This thread may be five years old and revived for little reason, but I'm thankful for it anyway! I needed the ideas for feeding my future tiny slings, so the answers aren't going to waste.

Reactions: Like 3 | Agree 2


----------



## sschind (May 9, 2016)

grimmjowls said:


> This thread may be five years old and revived for little reason, but I'm thankful for it anyway! I needed the ideas for feeding my future tiny slings, so the answers aren't going to waste.


Apparently you should have started another thread and asked what to feed your future tiny slings

Reactions: Like 1


----------



## Bravehawk (May 10, 2016)

Great knowledge never expires, and much better to respond to an old thread than make a new one to only add to the infinite numbers of posts to shift thru.

Reactions: Agree 3


----------



## Poec54 (May 10, 2016)

Bravehawk said:


> Great knowledge never expires, and much better to respond to an old thread than make a new one to only add to the infinite numbers of posts to shift thru.


 
+1.  There's a lot of great info in older posts; there used to be a lot of big collectors and breeders here, along with a few taxonomists.  This was a cutting edge forum in the past, and it's in no one's best interests to bypass the info shared by those people.

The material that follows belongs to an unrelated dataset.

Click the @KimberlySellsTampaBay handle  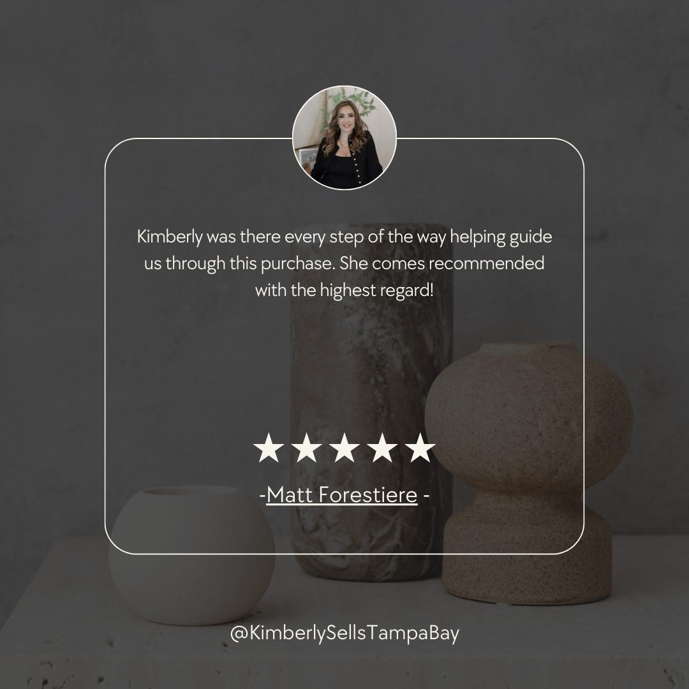[x=345, y=633]
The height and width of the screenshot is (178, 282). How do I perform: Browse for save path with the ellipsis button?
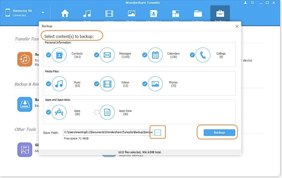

Reactions: Like 1 | Agree 1


----------



## Envoirment (May 10, 2016)

I've had great success with mealworms. Recently bought "mini" ones and they're perfect for slings. I usually crush their head and drop them in - even with a crushed head they'll squirm about to invoke a response from the tarantula. If your tarantula is shy, they'll eventually stop squirming and then will be readily taken. If your mealworms are too big, crush the head and slice them up into smaller pieces and drop them in. I usually don't leave a mealworm in for more than a day. 

For those slings that are very shy and don't appear to be taking mealworms - cricket legs work well. Just take the legs off a medium-larged sized cricket. It's a little tricky at first but somewhat satisfying once you get the hang of it. 

Small crickets work very well too. In fact if you can; find a cricket about the size of the sling, crush its head and drop it in. If the sling responds, that meal should get them very plump and you won't need to feed them as regularly (once a week/10 days). Particularly when they're small, they may only need one large sized meal to trigger a molt. Some slings don't respond to large prey though, even when dead.

For me, I make do with what I've got. I have plenty of mealworms so I'm using them at the moment. But sometimes I've only large crickets which are way too big for slings - so I take their legs off for the slings and feed the legless crickets to my larger tarantulas. The above are the things I've done and have had success with, but there are other alternatives such as flightless fruit flies and bean weevils.

Reactions: Like 1


----------